Stored items from a collection
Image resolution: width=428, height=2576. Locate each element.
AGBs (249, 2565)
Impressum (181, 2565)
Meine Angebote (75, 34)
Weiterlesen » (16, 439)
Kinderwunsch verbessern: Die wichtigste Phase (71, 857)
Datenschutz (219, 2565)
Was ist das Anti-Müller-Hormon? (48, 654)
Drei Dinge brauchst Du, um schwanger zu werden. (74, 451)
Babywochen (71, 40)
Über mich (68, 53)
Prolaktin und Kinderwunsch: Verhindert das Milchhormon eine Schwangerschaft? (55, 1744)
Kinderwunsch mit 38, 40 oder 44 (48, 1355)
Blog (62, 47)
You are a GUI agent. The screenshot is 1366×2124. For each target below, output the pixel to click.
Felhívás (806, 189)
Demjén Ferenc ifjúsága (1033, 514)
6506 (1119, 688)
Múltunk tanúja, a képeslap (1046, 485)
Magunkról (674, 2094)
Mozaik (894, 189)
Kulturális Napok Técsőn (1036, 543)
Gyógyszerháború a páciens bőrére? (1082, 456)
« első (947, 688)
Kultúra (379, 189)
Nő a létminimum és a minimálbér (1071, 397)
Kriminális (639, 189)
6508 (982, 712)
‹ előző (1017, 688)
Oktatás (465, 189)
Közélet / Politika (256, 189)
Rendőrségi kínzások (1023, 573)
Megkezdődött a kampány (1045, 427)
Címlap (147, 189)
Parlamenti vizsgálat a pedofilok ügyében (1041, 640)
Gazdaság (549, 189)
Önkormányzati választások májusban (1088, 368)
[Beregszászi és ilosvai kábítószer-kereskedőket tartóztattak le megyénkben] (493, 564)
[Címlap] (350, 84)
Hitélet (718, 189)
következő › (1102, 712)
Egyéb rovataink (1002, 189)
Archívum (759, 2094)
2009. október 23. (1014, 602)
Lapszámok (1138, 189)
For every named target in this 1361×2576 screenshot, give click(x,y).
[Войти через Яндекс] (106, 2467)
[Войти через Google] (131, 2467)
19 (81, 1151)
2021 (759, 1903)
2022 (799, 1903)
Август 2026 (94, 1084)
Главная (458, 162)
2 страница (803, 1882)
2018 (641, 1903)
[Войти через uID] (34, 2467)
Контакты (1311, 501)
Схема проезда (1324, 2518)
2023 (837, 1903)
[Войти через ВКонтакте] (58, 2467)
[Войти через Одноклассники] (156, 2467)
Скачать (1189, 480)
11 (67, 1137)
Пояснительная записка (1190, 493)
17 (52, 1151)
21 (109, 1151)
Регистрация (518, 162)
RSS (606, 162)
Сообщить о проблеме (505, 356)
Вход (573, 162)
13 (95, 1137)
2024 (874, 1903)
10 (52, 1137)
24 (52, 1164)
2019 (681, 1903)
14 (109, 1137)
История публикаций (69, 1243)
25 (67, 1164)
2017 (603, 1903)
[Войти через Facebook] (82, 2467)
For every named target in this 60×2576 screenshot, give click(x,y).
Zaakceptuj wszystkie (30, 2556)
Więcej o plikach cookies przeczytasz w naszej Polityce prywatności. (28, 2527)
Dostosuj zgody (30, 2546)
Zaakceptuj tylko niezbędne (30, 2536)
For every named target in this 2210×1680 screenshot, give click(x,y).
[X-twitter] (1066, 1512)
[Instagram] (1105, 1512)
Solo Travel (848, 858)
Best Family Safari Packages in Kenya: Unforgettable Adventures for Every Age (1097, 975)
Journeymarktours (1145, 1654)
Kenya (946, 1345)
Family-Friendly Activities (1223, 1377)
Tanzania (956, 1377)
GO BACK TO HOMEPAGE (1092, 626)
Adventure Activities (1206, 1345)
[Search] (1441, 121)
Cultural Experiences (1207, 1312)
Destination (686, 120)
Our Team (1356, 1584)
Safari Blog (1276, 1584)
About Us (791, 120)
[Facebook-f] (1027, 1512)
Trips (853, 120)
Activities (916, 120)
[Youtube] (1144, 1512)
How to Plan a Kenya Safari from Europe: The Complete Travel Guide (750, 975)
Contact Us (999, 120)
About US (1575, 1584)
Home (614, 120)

» Instructions to follow
Starting with the line with "Вход (573, 162)" above and going on through the line with "GO BACK TO HOMEPAGE (1092, 626)", transcribe every line exactly, both ends included, and add nothing.

» Solution for this problem
Вход (573, 162)
13 (95, 1137)
2024 (874, 1903)
10 (52, 1137)
24 (52, 1164)
2019 (681, 1903)
14 (109, 1137)
История публикаций (69, 1243)
25 (67, 1164)
2017 (603, 1903)
[Войти через Facebook] (82, 2467)
For every named target in this 60×2576 screenshot, give click(x,y).
Zaakceptuj wszystkie (30, 2556)
Więcej o plikach cookies przeczytasz w naszej Polityce prywatności. (28, 2527)
Dostosuj zgody (30, 2546)
Zaakceptuj tylko niezbędne (30, 2536)
For every named target in this 2210×1680 screenshot, give click(x,y).
[X-twitter] (1066, 1512)
[Instagram] (1105, 1512)
Solo Travel (848, 858)
Best Family Safari Packages in Kenya: Unforgettable Adventures for Every Age (1097, 975)
Journeymarktours (1145, 1654)
Kenya (946, 1345)
Family-Friendly Activities (1223, 1377)
Tanzania (956, 1377)
GO BACK TO HOMEPAGE (1092, 626)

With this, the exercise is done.